= John W. Wilton =

Canadian politician

Captain John W. Wilton (January 27, 1879 - December 10, 1942) was a lawyer, soldier and politician in Manitoba, Canada.

== Early life and law career ==
He was born in High Bluff, Manitoba, the son of Henry Wilton and Jean Barron, and was educated in Morden and at Manitoba University. Wilton taught school for five years before coming to Winnipeg in 1901. He studied law, was called to the Manitoba bar in 1906 and practised law in Winnipeg. In 1905, Wilton married Lily L. Hobkirk. He was also president of the National Loan & Investment Corporation and vice-president of the Central Canada Investment Corporation.

His sister Winifred Wilton Wilson was the first woman called to the Manitoba bar and one of the first two women to practice law in the province.

==Political career==
Wilton served in the Legislative Assembly of Manitoba from 1915 to 1920, as a member of the Liberal Party.

He first ran for the Manitoba legislature in the 1914 provincial election, and finished second against Conservative John Thomas Haig in the Winnipeg-area constituency of Assiniboia.

He ran again in the 1915 campaign, and defeated Labour candidate William Bayley by fifty-five votes (Haig finished third). The Liberals won a landslide victory in this election, and Wilton served as a backbench supporter of Tobias Norris's government for the next five years.

Wilton introduced the Workers Compensation Act and the Soldiers' Taxation Relief Act into the legislature.

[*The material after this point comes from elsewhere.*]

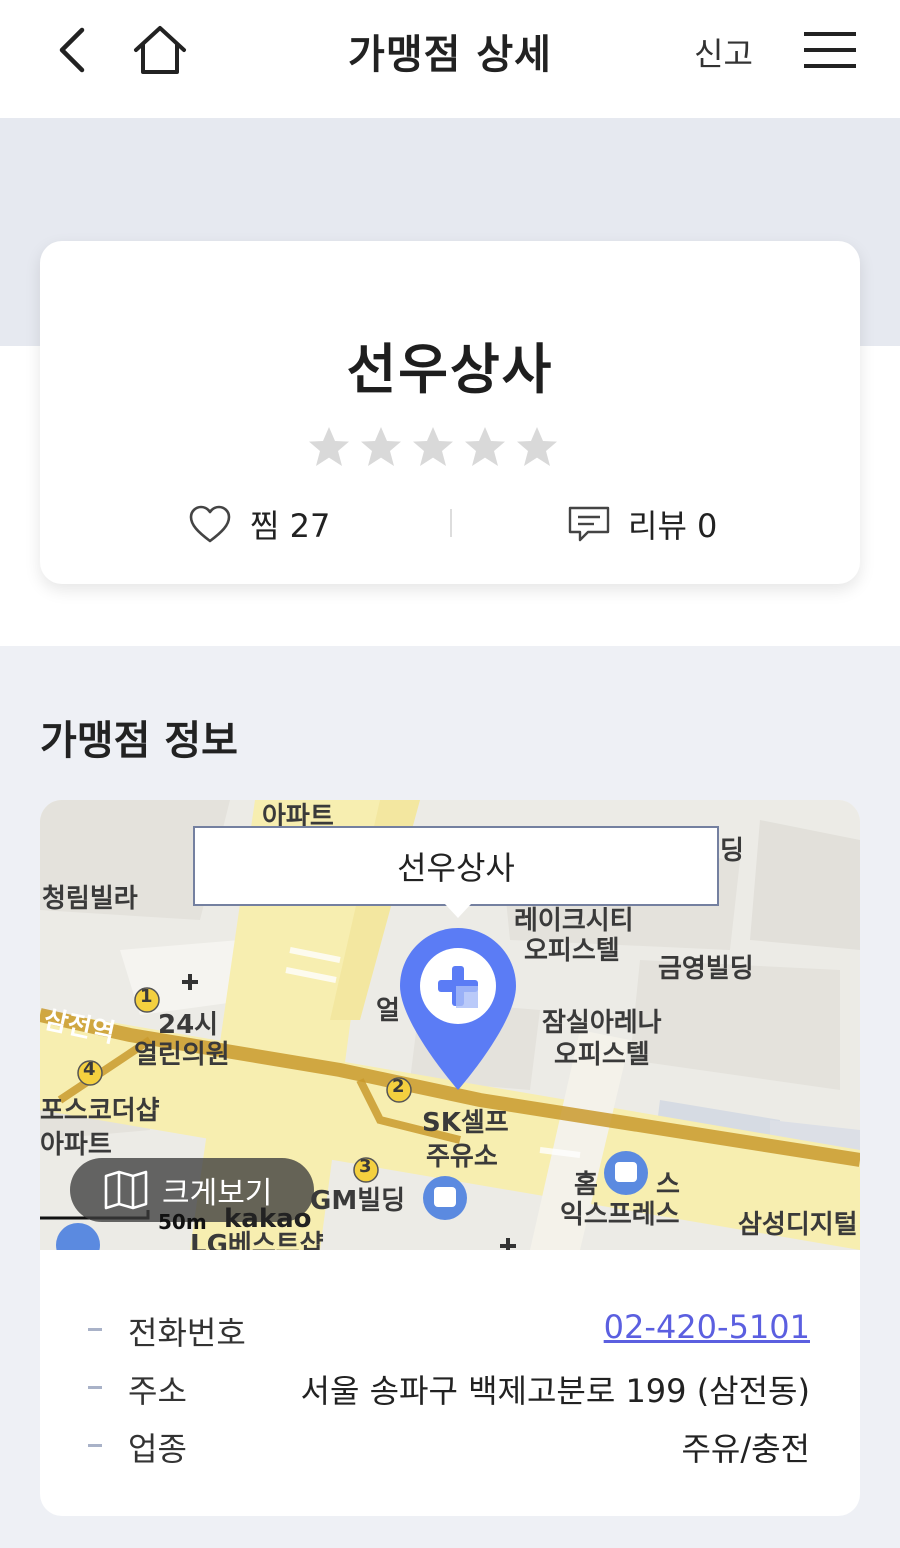 This screenshot has width=900, height=1548. What do you see at coordinates (358, 1201) in the screenshot?
I see `map-label: GM빌딩` at bounding box center [358, 1201].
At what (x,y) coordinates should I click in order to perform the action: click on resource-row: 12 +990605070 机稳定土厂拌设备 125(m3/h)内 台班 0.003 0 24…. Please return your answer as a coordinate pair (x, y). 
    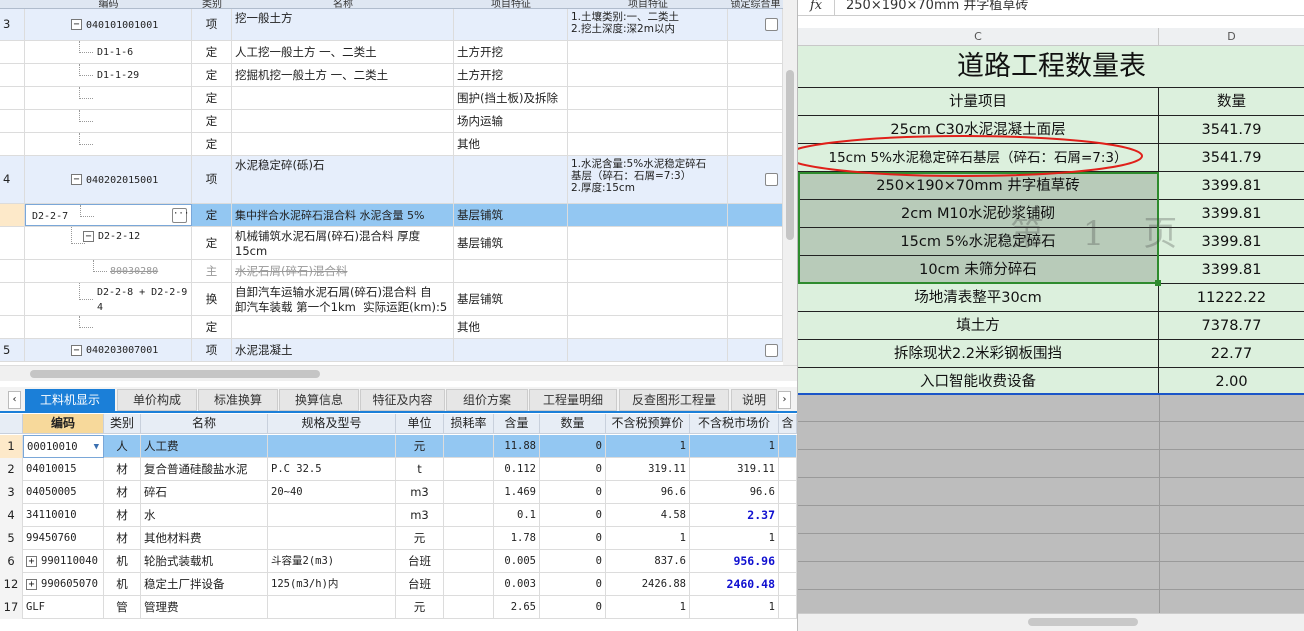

He appears to have left the Liberal Party just before the 1920 provincial election: campaigning for re-election as an independent, he lost to William Bayley by 103 seats.

==Military career==
In 1916, Wilton joined the Canadian forces as a private. He served overseas and later reached the rank of captain.

== Later life ==
Wilton died in Winnipeg at the age of 63 after suffering a heart attack.